Hanya sekitar 10 persen pekerja di luar sektor pemerintah di Hong Kong yang menikmati pengaturan kerja fleksibel, menurut angka resmi yang dirilis oleh Departemen Sensus dan Statistik. Para ahli menyatakan bahwa perusahaan lokal lambat dalam mengadopsi kebijakan ini karena kekhawatiran tentang biaya dan produktivitas.
Salah satu pekerja yang merasakan dampak dari pengaturan kerja fleksibel ini adalah Allen Cheung, seorang karyawan di bidang asuransi yang berusia hampir 40 tahun. Allen biasanya menghabiskan dua hari dalam seminggu di kantor untuk menghadiri rapat dan sesi pelatihan.

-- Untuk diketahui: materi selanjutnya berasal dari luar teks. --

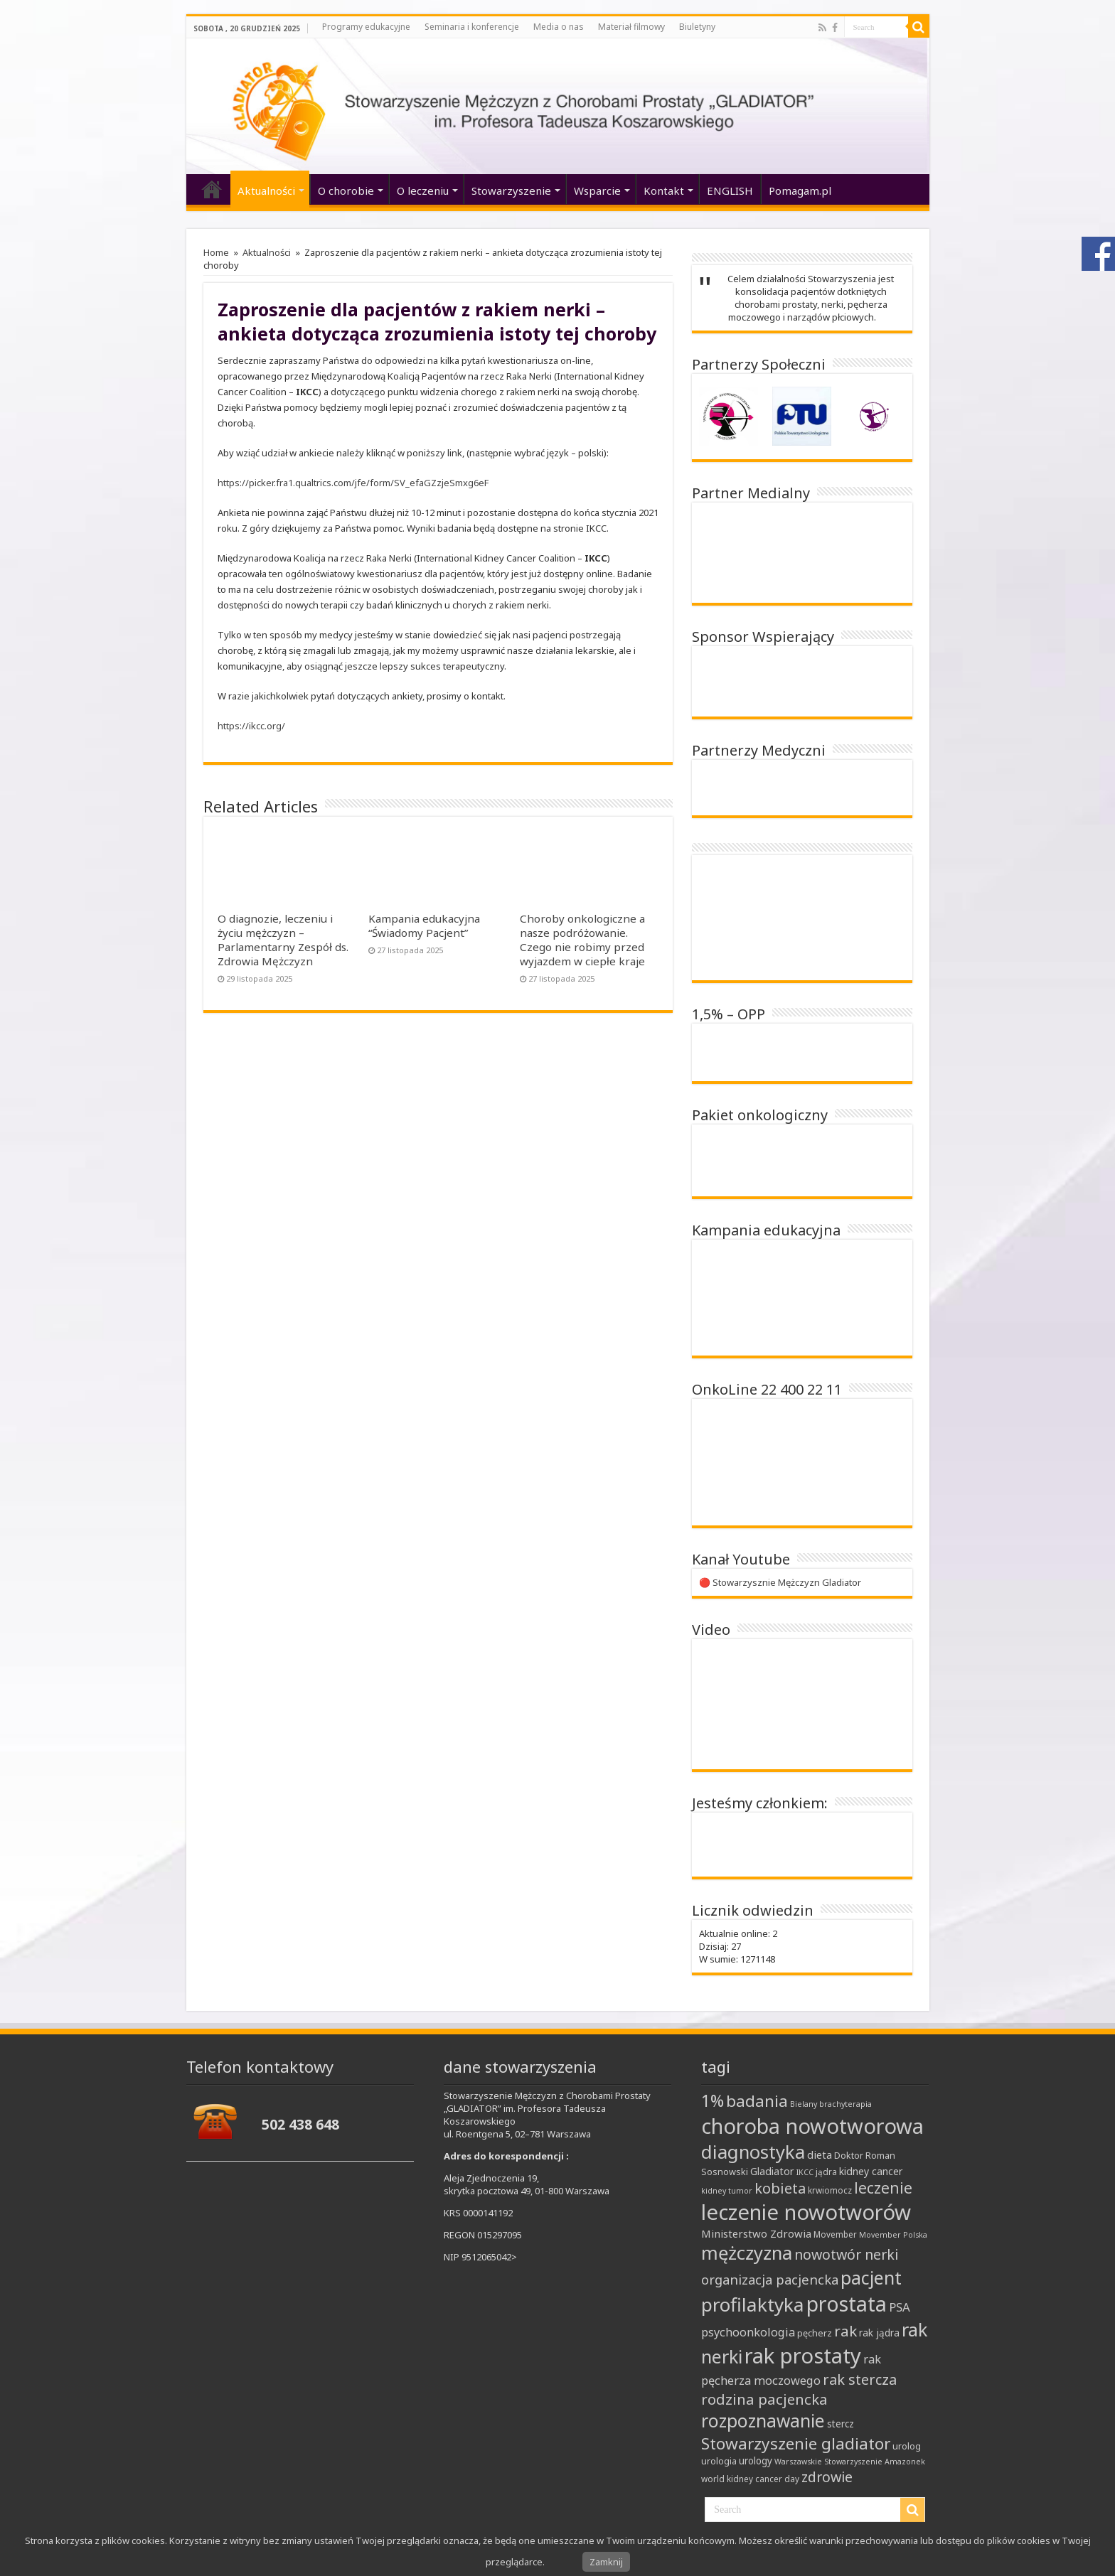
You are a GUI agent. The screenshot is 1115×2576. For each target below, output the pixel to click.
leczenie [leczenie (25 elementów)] (883, 2188)
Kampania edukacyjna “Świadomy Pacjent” (424, 925)
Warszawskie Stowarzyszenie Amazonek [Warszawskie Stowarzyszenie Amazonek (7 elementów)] (849, 2462)
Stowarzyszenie (511, 190)
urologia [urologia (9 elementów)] (719, 2460)
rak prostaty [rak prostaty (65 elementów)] (803, 2355)
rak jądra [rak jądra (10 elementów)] (879, 2333)
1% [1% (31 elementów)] (712, 2100)
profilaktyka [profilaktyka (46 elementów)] (752, 2304)
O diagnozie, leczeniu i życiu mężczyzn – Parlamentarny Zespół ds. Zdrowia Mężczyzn (283, 939)
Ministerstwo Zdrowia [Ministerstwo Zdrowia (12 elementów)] (756, 2233)
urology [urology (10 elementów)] (755, 2460)
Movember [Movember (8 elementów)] (835, 2234)
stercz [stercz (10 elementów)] (840, 2423)
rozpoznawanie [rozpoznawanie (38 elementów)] (763, 2420)
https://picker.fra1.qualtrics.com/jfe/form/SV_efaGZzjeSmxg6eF (353, 482)
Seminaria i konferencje (472, 27)
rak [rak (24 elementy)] (845, 2331)
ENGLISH (730, 190)
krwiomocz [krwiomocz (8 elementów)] (830, 2190)
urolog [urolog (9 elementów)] (906, 2446)
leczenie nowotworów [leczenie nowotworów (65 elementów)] (806, 2212)
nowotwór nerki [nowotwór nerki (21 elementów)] (846, 2254)
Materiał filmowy (631, 27)
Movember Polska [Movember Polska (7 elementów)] (893, 2235)
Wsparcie (597, 190)
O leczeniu (423, 190)
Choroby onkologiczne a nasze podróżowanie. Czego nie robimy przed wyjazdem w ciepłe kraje (582, 939)
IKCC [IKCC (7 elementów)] (804, 2172)
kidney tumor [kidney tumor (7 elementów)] (726, 2191)
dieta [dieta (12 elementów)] (819, 2154)
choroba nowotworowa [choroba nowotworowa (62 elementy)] (812, 2126)
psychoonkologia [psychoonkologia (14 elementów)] (748, 2332)
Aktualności (266, 190)
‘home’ (211, 189)
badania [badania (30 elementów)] (757, 2101)
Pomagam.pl (800, 190)
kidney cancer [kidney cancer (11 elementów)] (871, 2171)
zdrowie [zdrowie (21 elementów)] (827, 2476)
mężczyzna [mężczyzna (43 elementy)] (746, 2252)
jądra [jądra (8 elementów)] (826, 2172)
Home (216, 252)
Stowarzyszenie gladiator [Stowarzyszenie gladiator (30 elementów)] (795, 2443)
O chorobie (346, 190)
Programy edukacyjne (366, 27)
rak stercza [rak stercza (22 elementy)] (860, 2379)
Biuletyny (697, 27)
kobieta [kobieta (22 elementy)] (780, 2188)
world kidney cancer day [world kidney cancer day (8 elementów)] (750, 2479)
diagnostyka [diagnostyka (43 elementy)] (753, 2152)
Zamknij (606, 2561)
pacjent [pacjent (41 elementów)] (871, 2277)
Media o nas (558, 27)
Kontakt (664, 190)
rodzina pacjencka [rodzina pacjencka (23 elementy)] (764, 2399)
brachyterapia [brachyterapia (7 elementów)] (845, 2104)
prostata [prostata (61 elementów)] (846, 2303)
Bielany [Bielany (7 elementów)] (803, 2104)
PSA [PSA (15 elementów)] (899, 2307)
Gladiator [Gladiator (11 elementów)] (772, 2171)
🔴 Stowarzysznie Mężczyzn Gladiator (780, 1582)
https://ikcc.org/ (251, 725)
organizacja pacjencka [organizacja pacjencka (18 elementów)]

Sementara itu, tiga hari lainnya ia gunakan untuk mengikuti perkembangan pelanggan dan memeriksa informasi pasar terbaru.
"Jadwal saya tidak tetap, dan saya bisa mengatur aktivitas saya sendiri setiap harinya. Tidak ada batasan yang jelas antara pekerjaan dan kehidupan pribadi, dan saya menikmati mode kerja seperti ini," ungkap Allen.

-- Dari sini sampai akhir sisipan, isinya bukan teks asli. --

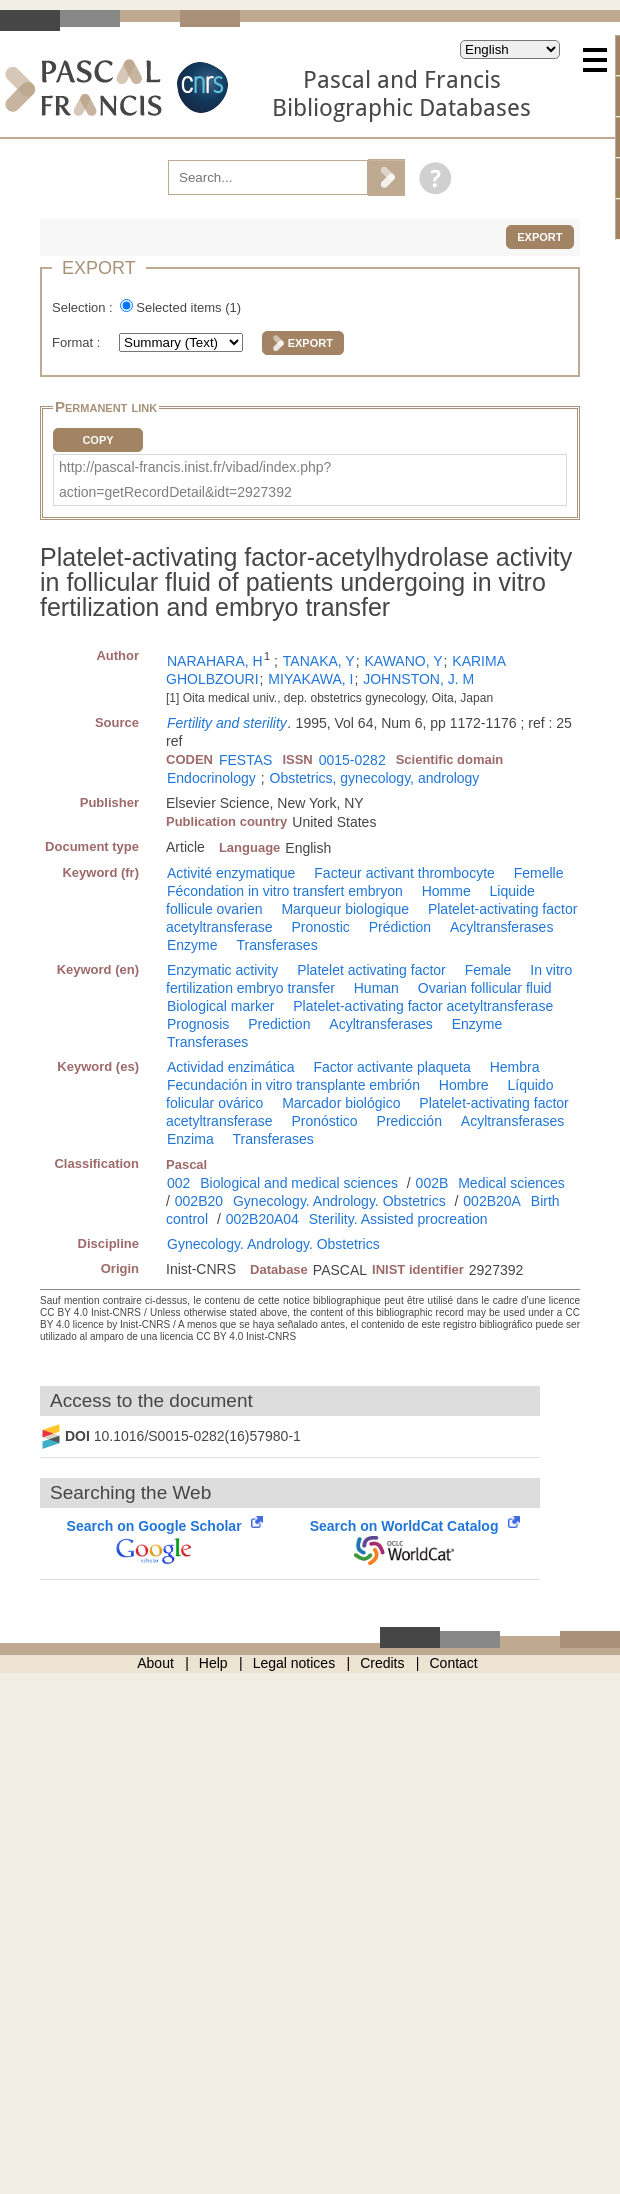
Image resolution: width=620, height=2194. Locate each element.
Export (539, 237)
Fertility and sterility (227, 723)
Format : (78, 342)
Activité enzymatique (231, 873)
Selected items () (188, 307)
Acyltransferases (501, 927)
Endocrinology (211, 778)
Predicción (409, 1121)
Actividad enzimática (231, 1067)
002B (432, 1183)
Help (213, 1663)
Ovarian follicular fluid (485, 988)
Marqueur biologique (345, 909)
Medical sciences (511, 1183)
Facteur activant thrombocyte (404, 873)
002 (178, 1183)
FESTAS (245, 760)
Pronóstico (325, 1121)
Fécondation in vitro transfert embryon (285, 891)
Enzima (190, 1139)
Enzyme (192, 945)
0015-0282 (352, 760)
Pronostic (321, 927)
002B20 (199, 1201)
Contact (454, 1663)
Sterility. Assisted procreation (398, 1219)
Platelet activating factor (371, 970)
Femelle (539, 873)
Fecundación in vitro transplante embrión (293, 1085)
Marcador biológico (341, 1103)
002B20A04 (262, 1219)
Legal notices (294, 1663)
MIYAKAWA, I (310, 679)
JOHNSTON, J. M (418, 679)
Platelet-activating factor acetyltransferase (423, 1006)
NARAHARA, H (215, 661)
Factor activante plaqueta (392, 1067)
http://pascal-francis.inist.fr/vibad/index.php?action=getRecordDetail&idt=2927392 (195, 479)
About (155, 1663)
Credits (382, 1663)
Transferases (276, 945)
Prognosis (198, 1024)
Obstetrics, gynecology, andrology (375, 778)
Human (376, 988)
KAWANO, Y (403, 661)
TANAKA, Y (319, 661)
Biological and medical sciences (299, 1183)
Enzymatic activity (222, 970)
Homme (446, 891)
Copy (97, 440)
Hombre (464, 1085)
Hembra (515, 1067)
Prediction (279, 1024)
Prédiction (400, 927)
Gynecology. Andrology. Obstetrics (339, 1201)
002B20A (492, 1201)
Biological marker (220, 1006)
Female (488, 970)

Menurut data yang dipublikasikan, sekitar 290.000 karyawan, atau 10,6 persen dari seluruh pekerja di sektor non-pemerintah Hong Kong, memiliki pengaturan kerja fleksibel. Data ini menunjukkan bahwa di antara mereka yang menikmati pengaturan tersebut, yang paling umum adalah kemampuan untuk menyesuaikan jam kerja, memiliki hari atau jam tertentu untuk bekerja dari jarak jauh, atau bahkan kemampuan untuk bekerja secara penuh waktu dari jarak jauh.
Meskipun pengaturan kerja fleksibel semakin populer di banyak negara, tampaknya Hong Kong masih perlu meningkatkan adopsinya agar lebih banyak pekerja dapat merasakan manfaatnya. Dengan adanya pengaturan ini, diharapkan dapat meningkatkan keseimbangan antara pekerjaan dan kehidupan pribadi, serta meningkatkan kepuasan kerja di kalangan karyawan.